Infinera increased its turnover by 6.6% compared to last year. While that might sound decent, it’s not great considering the company continues to make losses. Given this lackluster revenue growth, the 43% share price decline seems appropriate enough. It is important to remember that non-profit businesses need to grow. But if you buy a loss-making company, you could become a loss-making investor.

The image below shows how earnings and income have tracked over time (if you click on the image you can see more details).

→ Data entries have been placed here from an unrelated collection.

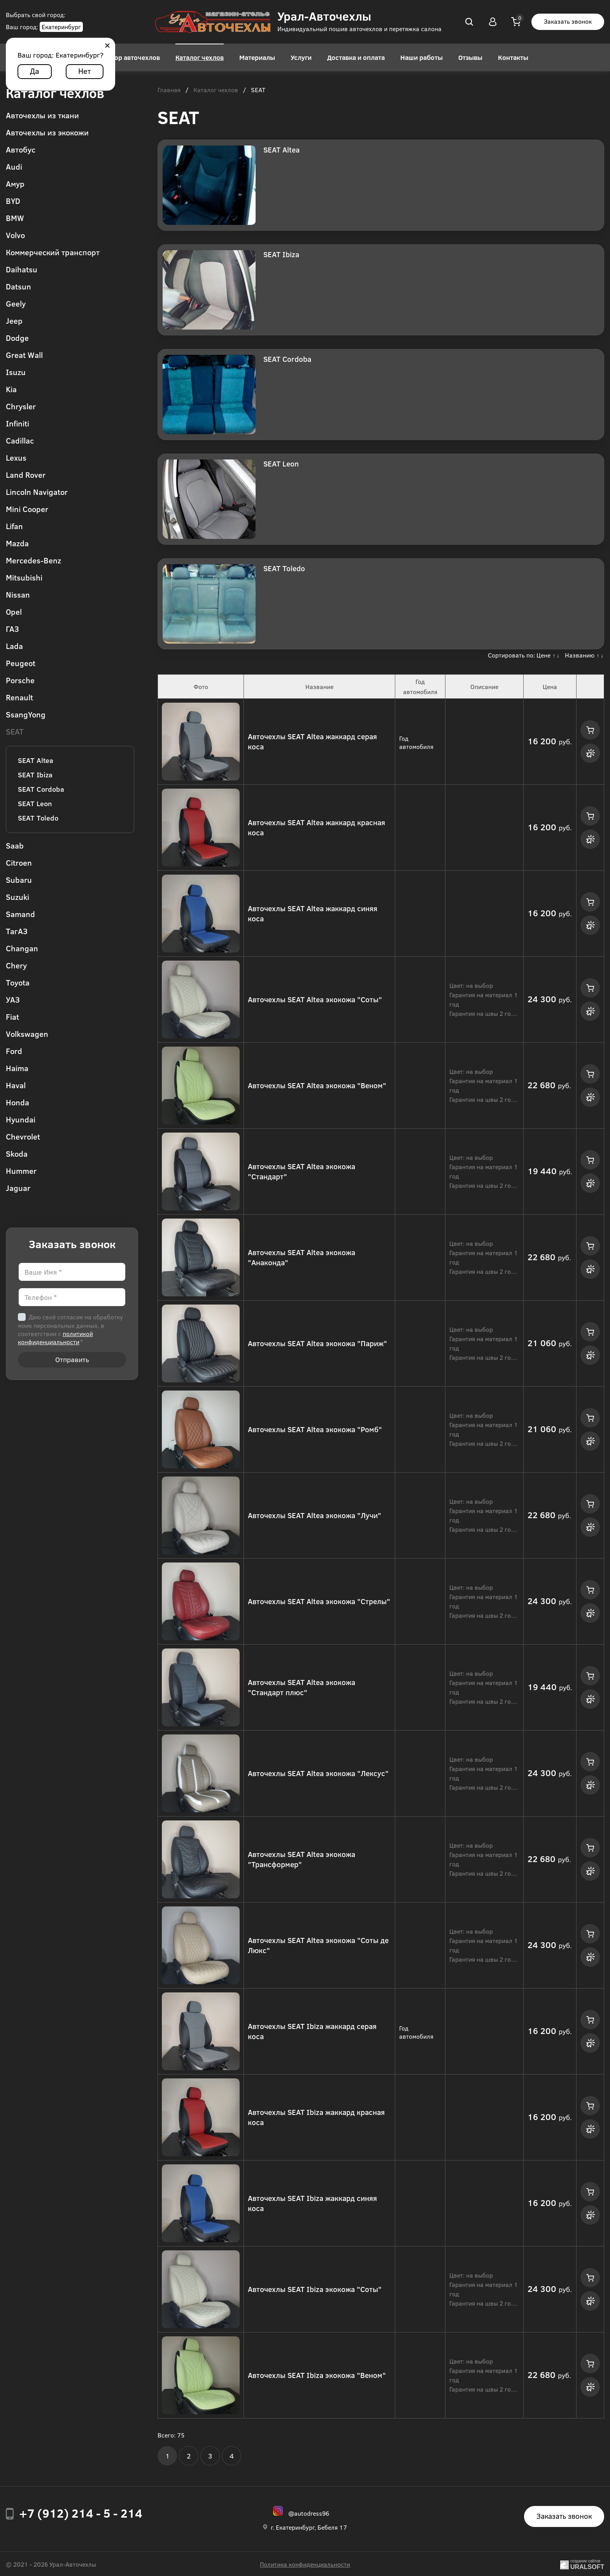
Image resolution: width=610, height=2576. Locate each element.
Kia (11, 389)
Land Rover (26, 474)
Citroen (19, 862)
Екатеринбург (61, 27)
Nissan (18, 594)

NasdaqGS: INFN Earnings and Revenue Growth September 5, 2022

We consider it positive that insiders have made significant purchases over the past year. That said, most people consider profit and revenue growth trends to be a more meaningful guide to the business. This free report showing analyst forecasts should help you form an opinion on Infinera

A different perspective

While the broader market lost around 18% in the twelve months, Infinera shareholders fared even worse, losing 43%. However, it could simply be that the stock price was impacted by greater market jitters. It might be worth keeping an eye on the fundamentals, in case there is a good opportunity. Unfortunately, last year’s performance capped a bad run, with shareholders facing a total loss of 7% per year over five years. Generally speaking, long-term stock price weakness can be a bad sign, although contrarian investors may want to seek out the stock in hopes of a turnaround. It is always interesting to follow the evolution of the share price over the long term. But to better understand Infinera, we need to consider many other factors. Take risks, for example – Infinera has 2 warning signs we think you should know.

There are many other companies whose insiders buy shares. You probably do not want to miss this free list of growing companies insiders are buying.

Please note that the market returns quoted in this article reflect the average market-weighted returns of stocks currently trading on US exchanges.

This Simply Wall St article is general in nature. We provide commentary based on historical data and analyst forecasts only using unbiased methodology and our articles are not intended to be financial advice. It is not a recommendation to buy or sell stocks and does not take into account your objectives or financial situation. Our goal is to bring you targeted long-term analysis based on fundamental data. Note that our analysis may not take into account the latest announcements from price-sensitive companies or qualitative materials. Simply Wall St has no position in the stocks mentioned.